Kanban is a change initiative
In the principles of Kanban David Anderson has explained what he means by evolutionary change:
- Kanban starts at the point where the system happens to be at. It needs no significant adjustments, costly training or process revolutions.
- Kanban respects the existing order. It neither places in doubt the existing processes or functions. In this sense respect means granting that what already exists has a meaning.
- Kanban strives for incremental, evolutionary changes. The approach is a step by step one and not a major leap. Equally important is a consensus among all who will be significantly affected by this movement of change.
- Kanban requires leadership at all levels throughout the organization. If continuous improvement is to function, everyone involved should contribute and implement their ideas for improvement. Operative staff knows best of all what needs to be improved in daily operations – we should encourage them to reconcile their views with the management and to take jointly the next step towards improvement.
I consider it as absolutely vital that these principles are being followed in Kanban implementation. When it comes to creating a cultural change – towards a culture of continuous improvement – it needs even more than this.
Signpost towards a change in culture
In our book “Kanban in IT” – which is about to appear in English soon – Sigi Kaltenecker and I explain that, above and beyond these principles, a profound in-depth understanding of these principles is needed on how a culture of continuous improvement can be created. For this, in our view, the following signposts are vital:
- Kanban is a change initiative. It’s about systemic improvements for which not individual performance but cooperation is essential. Value creation and quality of work increases through better structures and clearer rules with all relevant partners.
- Kanban is about the overall working culture. Improving this culture requires critical reflection of one’s own attitudes, which are expressed in particular performance and cooperative behavior. This in turn requires the readiness to work continuously on one’s personal development.
- Kanban is about people and not mechanisms.
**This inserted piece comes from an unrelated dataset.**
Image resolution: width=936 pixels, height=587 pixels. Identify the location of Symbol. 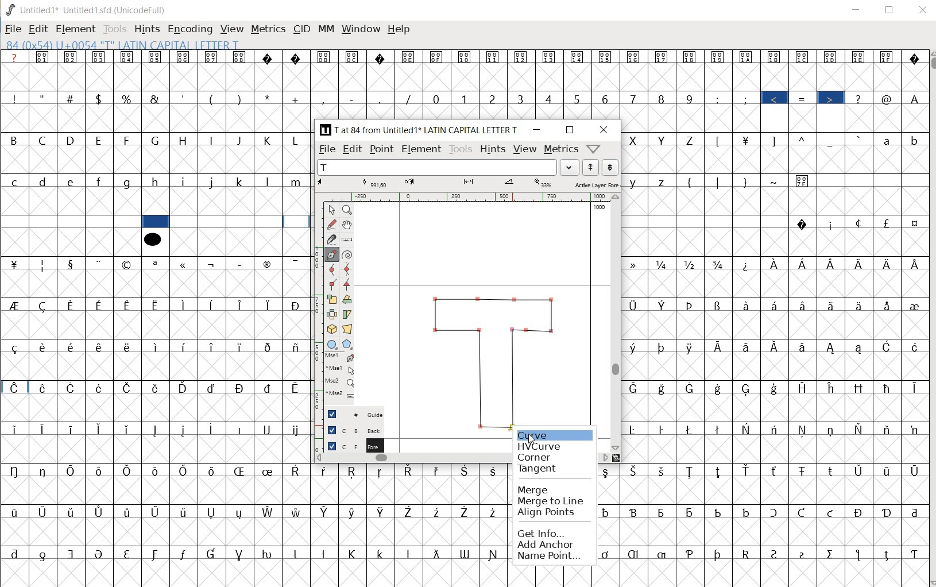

People drive sustainable improvement – and they do so essentially through their emotions: Joy, courage, enthusiasm but also frustration, disappointment or grief. We strongly recommend that these emotions are both respected and put to use – after all, they are to be regarded as a motor of change.
- Kanban is a team sport. To create a culture of continuous improvement, allies are needed. Partners, both male and female, are needed to bring these new values to life and to nurture them. Managerial support is needed as systematic problems must be brought to light and solved. Lastly the stakeholders must also be in the boat for without their active cooperation the desired additional value cannot be achieved.
These signposts stress the complexity of the fields of change, which is created by Kanban. This requires an approach that does justice to it and explains why it is not recommended in general, simply just to kick off with Kanban. In so doing, one runs the risk that it stagnates in short-term steps of change and that long-term steps for improvement are not used.